The CCTV system covering Tayside is set for a complete overhaul after being described as “no longer fit for purpose”.
The monitoring equipment at Forfar police station is so old that it still uses cathode ray tube monitors although its recording equipment has been updated from VHS tapes.
There are currently 87 cameras in public spaces in Dundee, 51 operating in Angus towns and 35 in the Perth and Kinross area.
Under plans drawn up in collaboration with local councils and Police Scotland, the entire system would be replaced with monitoring centralised in Dundee.
The replacement system would use the latest digital camera and interpretation software technology, which enables faster responses to situations such as missing persons.
It is also expected that the maintenance costs – which totalled more than £250,000 in the last four years in Dundee alone – will be reduced.
The Tayside Procurement Consortium has advertised for companies to supply, deliver, install and maintain the new system.
An event for potential suppliers was also held last month as the strategy and specification of the new system’s requirements are being developed.
The advert states that the current system is “outdated and no longer fit for purpose”.
The budget for the replacement system has not been specified, other than stating the figure will be in excess of £1m.
A report to Angus councillors about the progress of the plans stressed the importance of the system being upgraded.
It said: “The cameras’ infrastructure (in Angus) was installed some time ago and whilst it has serviced the authority well it is in need of updating and asset renewal from the existing analogue equipment.
“Cameras are currently monitored by Police Scotland in Forfar or Dundee, and the monitoring equipment in Forfar is now dated cathode ray monitors, although the recording equipment has been updated from the previous VHS tape recorder.

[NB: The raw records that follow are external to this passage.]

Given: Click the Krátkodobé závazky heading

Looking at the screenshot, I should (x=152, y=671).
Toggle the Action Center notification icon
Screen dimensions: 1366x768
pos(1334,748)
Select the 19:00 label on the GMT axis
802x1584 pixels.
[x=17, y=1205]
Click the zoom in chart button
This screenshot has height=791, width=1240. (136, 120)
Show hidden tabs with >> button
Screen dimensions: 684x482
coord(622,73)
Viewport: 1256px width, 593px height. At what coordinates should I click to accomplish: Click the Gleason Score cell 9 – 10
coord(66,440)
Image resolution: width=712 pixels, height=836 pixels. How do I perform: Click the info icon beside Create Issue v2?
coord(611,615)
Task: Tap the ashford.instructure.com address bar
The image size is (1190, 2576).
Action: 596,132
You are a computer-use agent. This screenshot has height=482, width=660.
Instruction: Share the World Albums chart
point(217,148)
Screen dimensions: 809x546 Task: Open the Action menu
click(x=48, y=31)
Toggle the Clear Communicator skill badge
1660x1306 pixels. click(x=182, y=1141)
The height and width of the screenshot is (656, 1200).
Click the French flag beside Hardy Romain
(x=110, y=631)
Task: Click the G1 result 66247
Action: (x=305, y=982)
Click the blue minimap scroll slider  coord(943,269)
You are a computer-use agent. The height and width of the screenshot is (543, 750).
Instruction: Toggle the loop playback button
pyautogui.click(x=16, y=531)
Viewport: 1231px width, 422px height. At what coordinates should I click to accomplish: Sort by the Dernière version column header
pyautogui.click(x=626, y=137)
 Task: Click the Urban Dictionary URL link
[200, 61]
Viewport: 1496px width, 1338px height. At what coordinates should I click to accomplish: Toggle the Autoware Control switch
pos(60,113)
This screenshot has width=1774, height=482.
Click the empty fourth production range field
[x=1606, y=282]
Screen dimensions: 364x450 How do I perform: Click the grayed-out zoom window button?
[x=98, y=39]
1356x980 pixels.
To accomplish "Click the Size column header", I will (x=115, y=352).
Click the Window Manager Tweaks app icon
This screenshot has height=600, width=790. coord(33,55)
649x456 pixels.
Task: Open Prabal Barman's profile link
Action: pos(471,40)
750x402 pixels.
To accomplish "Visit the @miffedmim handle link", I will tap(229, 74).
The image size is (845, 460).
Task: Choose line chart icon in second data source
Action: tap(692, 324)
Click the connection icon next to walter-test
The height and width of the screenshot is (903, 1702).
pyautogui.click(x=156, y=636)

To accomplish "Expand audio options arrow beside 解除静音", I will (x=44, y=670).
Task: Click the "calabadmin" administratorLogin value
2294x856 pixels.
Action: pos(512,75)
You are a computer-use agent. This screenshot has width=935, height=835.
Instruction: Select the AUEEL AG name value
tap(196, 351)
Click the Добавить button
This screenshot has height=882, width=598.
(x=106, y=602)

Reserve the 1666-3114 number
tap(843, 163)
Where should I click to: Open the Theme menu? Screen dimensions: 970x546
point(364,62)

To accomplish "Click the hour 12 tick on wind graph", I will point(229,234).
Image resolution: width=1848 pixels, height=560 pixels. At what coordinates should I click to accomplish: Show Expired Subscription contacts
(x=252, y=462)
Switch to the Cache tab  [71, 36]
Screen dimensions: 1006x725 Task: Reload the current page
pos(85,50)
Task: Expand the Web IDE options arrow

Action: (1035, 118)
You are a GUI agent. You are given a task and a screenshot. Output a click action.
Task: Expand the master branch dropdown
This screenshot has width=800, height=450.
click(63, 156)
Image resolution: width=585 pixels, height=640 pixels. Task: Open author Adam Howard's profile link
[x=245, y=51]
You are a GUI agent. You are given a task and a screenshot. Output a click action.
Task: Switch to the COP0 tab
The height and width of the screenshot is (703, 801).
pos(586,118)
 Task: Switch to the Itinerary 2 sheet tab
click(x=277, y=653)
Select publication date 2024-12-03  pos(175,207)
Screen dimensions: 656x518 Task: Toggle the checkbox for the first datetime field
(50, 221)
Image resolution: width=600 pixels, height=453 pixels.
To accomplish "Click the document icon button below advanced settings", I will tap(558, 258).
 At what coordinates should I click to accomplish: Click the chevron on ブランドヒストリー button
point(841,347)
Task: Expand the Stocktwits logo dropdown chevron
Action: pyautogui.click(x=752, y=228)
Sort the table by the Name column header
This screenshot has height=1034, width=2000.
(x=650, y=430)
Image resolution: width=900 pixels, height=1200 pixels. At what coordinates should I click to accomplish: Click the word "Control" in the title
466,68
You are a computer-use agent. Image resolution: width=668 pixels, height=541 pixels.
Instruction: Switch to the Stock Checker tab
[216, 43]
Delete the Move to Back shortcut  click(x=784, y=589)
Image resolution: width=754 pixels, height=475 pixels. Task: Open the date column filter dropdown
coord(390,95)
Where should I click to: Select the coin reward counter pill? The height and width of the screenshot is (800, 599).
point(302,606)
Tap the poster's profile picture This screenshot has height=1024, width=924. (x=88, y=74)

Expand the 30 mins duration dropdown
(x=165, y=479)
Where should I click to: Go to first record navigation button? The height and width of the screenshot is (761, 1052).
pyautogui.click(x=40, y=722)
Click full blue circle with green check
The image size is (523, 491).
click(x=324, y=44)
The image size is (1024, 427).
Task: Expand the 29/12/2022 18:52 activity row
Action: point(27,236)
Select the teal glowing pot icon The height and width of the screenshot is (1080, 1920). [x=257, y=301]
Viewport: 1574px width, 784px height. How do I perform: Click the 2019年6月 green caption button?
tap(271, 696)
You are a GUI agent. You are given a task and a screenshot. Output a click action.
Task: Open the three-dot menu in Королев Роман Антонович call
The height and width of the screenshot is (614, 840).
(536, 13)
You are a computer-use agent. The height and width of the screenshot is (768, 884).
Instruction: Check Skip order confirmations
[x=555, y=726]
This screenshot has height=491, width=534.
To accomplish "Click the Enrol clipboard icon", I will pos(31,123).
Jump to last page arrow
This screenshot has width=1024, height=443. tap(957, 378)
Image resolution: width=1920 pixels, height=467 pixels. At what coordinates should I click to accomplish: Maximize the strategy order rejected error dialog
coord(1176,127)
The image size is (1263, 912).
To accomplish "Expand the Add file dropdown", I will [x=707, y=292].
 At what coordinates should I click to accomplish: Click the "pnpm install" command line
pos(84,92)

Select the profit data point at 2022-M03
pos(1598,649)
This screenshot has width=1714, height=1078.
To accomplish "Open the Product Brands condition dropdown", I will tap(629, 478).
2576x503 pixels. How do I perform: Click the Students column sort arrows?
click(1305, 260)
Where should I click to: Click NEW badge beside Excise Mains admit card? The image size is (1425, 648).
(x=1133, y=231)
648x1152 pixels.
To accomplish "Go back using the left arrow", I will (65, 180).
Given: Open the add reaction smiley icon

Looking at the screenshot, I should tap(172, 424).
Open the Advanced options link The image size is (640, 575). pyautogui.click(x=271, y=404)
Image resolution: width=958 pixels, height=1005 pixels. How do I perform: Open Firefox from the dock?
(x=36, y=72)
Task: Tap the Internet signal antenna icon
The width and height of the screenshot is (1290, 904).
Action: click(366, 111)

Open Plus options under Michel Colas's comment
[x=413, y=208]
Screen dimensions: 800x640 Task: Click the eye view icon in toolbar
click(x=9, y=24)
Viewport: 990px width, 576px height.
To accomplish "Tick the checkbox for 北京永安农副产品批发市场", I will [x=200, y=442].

“The opportunity of a collaborative approach across the three councils in conjunction with Police Scotland has examined the options of combining all three council and police services into a central service in Dundee whilst retaining the ability to monitor cameras locally if required.
“This system has the ability to take advantage of the latest technology in terms of digital cameras and interpretation software which enables faster responses to situations such as missing persons.”
The report adds the annual maintenance cost of the CCTV infrastructure could be reduced by using upgraded technology such as cameras being operated by wi-fi rather than being hardwired.
Angus Council will also look at expanding the appropriate use of CCTV for assisting in its service delivery, such as traffic and parking management.
A year ago Fife Council approved spending half of the £390,000 needed for a maintenance programme that saw the CCTV equipment across the county brought up to date. The Fife network supports 102 cameras across 12 towns.
Police Scotland said the CCTV system was the responsibility of local authorities.